The goal was to determine the prevalence of high-risk HPV16 using saliva in a screening population in Detroit, Michigan.Materials and Methods.
Real-time quantitative polymerase chain reaction was applied to detect HPV16 in saliva DNA from 349 screening subjects without head and neck cancer (HNC), 156 with HNC, and 19 controls. Cut points for human papilloma virus (HPV) positivity were >0 and >0.001 copy/cell. Proportions were compared between groups using exact χ2 or Fisher exact tests (P < .05).Results.
At a cut point >0, each group had an overall HPV prevalence of more than 5%, with a higher prevalence of 30.8% in the HNC patient group. At a cut point >0.001, the prevalence was lower: 0% in the control, 1.2% in the screening, and 16.7% in the HNC group. In the latter, for both cut points, HPV prevalence was different across sites (<0.001) and significantly higher in the oropharynx than larynx or site as other after Hochberg's adjustment.
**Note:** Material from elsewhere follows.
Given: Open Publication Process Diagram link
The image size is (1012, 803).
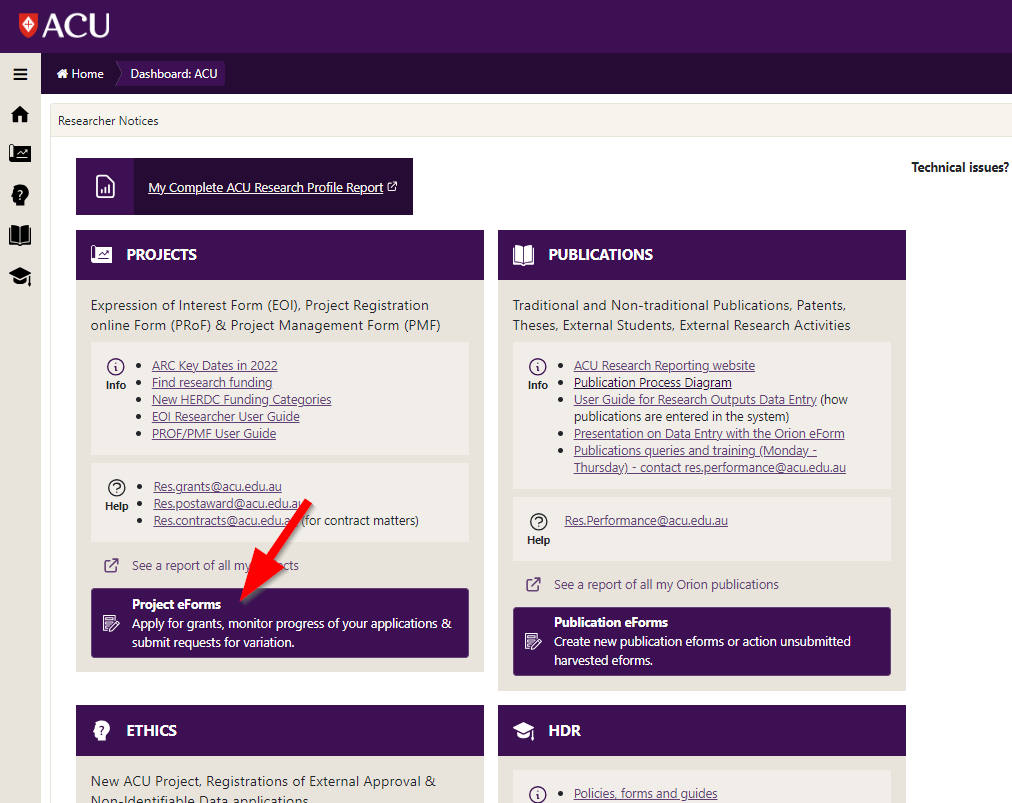Looking at the screenshot, I should 652,383.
At >0, women in the screening group had a higher prevalence of HPV than did men (P = .010), and at >0.001, the prevalence was higher for men in the HNC group than for women (P = .035). In the screening group, at >0, only African Americans had a higher prevalence than Caucasian Americans (P = .025).Conclusions.
In the screening group, a 6.9% and 1.2% screening rate was noted at cut points >0 and >0.001, respectively. The results provide data to inform public health considerations of the feasibility of saliva as a screening tool in at-risk populations with the long-term goal of prophylactic vaccination against oral HPV.